Salad Days in Seoul
My partner and I went to Seoul last weekend for the hell of it. A dear friend warned me that as a vegetarian I should bring a stash of saltine crackers with me on the plane. I chose to ignore her advice. And I lost one kilo because of it.
Koreans have never met a pig they didn’t like. You see barbecued hog jaws piled on top of each other at outdoor markets. They love their cows too. At most local restaurants, you sit Indian-style on the floor and inhale a feast of cow inards and side dishes that include tiny, whole fish seasoned with what looks like diarrhea juice. Yummy!
During our day trip to the DMZ, our tour bus stopped at some fly-infested, Korean barbecue dive for lunch. On the way there, the tour guide asked if anyone was a vegetarian. I was delighted that she asked this question and was happy to discover that there were two other herbivores. So the totemo genki tour guide pranced over to my seat and asked if egg was okay. I said yes and she smiled like I had just told her that she had won a million Yuan.
Egg. Hmmm, egg. How would it be served? Scrambled? Hard-boiled? Sunny side up? No, silly goose. Raw! My bowl of veggies came with a raw egg in the center.
It’s hard for me not to get “that face.” “That face” that my partner says annoys him until the cows come home. And I mean this quite literally as the waitress placed before him a sizeable portion of beef. “That face” that he says makes him see red. “That face” that says I’ve become Joan Collins on Dynasty.
My partner asked if I was going to eat my lunch. I looked at him with “that face” and said, “I’m not going to eat a fucking raw egg in some fly-infested shit-hole!” The men at the next table looked up from their dead cow. I said that I was going for a walk and quickly left. But my baby new that “going for a walk” was code for I was going to find some beer.
There was a gas station next door. I bought a can, sat at a table outside, contemplated my behavior and thought about the DMZ. I downed the tall boy quickly so that I would not get caught. You can’t visit the DMZ if you’ve had a drink earlier that day. Not even one. That’s like telling me I can’t have chocolate chip ice cream when I go to Baskin Robbins. Plus, I hate anyone telling me what I can and cannot do so it was my mission to have a drink before I stepped foot on North Korean soil.

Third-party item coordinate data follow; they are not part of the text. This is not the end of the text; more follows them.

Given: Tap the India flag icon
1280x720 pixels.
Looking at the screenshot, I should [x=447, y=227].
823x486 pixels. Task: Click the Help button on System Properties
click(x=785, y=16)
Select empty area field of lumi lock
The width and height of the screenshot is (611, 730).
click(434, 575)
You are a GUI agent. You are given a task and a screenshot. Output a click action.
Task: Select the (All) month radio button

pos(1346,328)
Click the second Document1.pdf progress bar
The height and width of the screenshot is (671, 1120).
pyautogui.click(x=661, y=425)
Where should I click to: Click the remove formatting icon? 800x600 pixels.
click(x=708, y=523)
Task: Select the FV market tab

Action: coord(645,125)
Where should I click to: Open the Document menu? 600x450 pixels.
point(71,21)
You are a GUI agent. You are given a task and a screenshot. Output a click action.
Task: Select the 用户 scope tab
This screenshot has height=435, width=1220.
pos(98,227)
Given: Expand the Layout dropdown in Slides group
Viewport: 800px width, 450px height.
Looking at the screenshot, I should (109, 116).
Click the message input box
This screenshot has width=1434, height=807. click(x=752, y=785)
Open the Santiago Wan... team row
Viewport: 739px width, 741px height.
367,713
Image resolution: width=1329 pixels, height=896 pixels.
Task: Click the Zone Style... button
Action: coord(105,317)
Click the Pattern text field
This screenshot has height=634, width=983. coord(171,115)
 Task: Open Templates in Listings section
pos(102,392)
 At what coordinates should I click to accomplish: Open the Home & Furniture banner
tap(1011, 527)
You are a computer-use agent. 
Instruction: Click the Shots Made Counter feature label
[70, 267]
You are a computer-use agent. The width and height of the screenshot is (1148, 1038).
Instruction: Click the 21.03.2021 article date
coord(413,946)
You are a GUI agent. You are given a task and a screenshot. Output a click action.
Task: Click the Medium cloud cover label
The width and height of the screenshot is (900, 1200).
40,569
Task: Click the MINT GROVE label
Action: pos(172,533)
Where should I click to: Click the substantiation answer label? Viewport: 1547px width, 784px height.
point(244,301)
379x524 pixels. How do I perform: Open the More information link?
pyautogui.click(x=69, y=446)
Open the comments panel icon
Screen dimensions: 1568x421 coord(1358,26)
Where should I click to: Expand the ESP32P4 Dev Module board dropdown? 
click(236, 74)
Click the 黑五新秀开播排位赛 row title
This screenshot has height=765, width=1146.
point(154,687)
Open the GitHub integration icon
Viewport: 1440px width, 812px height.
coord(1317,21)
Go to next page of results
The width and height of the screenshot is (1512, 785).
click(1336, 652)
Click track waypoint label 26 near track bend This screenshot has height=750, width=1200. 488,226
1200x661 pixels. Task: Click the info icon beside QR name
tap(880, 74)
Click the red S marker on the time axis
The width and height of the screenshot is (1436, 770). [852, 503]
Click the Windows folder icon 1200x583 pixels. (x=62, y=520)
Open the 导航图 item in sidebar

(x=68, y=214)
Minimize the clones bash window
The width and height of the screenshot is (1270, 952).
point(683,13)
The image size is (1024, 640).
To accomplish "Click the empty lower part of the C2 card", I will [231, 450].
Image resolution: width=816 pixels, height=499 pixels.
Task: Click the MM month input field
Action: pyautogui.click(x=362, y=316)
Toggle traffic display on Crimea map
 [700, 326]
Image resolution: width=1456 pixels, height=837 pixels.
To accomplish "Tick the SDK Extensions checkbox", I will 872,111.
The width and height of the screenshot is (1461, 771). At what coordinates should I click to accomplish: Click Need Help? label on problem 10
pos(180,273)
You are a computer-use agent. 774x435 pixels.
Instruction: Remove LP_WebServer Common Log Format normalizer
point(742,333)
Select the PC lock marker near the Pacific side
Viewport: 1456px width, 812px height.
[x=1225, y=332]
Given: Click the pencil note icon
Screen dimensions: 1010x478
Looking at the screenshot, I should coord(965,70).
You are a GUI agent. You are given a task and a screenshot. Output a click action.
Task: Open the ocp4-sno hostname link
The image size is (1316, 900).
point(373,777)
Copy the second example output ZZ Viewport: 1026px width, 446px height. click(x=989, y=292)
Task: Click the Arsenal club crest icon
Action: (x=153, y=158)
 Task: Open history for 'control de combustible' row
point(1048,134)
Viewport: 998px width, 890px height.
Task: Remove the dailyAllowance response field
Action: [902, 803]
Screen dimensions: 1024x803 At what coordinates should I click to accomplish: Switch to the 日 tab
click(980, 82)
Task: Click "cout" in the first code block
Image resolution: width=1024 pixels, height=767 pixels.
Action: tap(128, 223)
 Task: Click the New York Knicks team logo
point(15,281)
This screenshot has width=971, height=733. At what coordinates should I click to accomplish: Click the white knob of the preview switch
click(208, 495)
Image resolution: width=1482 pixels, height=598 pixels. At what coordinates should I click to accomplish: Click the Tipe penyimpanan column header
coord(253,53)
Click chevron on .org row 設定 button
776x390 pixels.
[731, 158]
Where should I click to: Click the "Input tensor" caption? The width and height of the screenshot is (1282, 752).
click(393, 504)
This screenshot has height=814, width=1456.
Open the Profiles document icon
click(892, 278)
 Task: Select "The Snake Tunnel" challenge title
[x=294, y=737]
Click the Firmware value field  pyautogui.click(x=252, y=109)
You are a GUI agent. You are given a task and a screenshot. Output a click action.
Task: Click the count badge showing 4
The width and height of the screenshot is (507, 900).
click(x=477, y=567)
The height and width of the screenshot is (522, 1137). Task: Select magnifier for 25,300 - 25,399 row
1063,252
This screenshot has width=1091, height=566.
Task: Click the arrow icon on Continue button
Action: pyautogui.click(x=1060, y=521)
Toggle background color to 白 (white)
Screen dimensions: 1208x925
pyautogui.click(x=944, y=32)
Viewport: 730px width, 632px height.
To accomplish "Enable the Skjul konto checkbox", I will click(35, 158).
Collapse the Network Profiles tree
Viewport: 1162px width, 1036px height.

Thank God I opted for the hotel room with executive lounge access. With the exception of one lunch, I ate all my meals at the exec lounge in the Westin Chosun. Scrambled eggs with salad for breakfast. Cheese with salad for dinner. All three days and nights. Now that I weigh 70 kilos, I’m two kilos away from my flat stomach, summer weight. I should go back to Seoul for a week!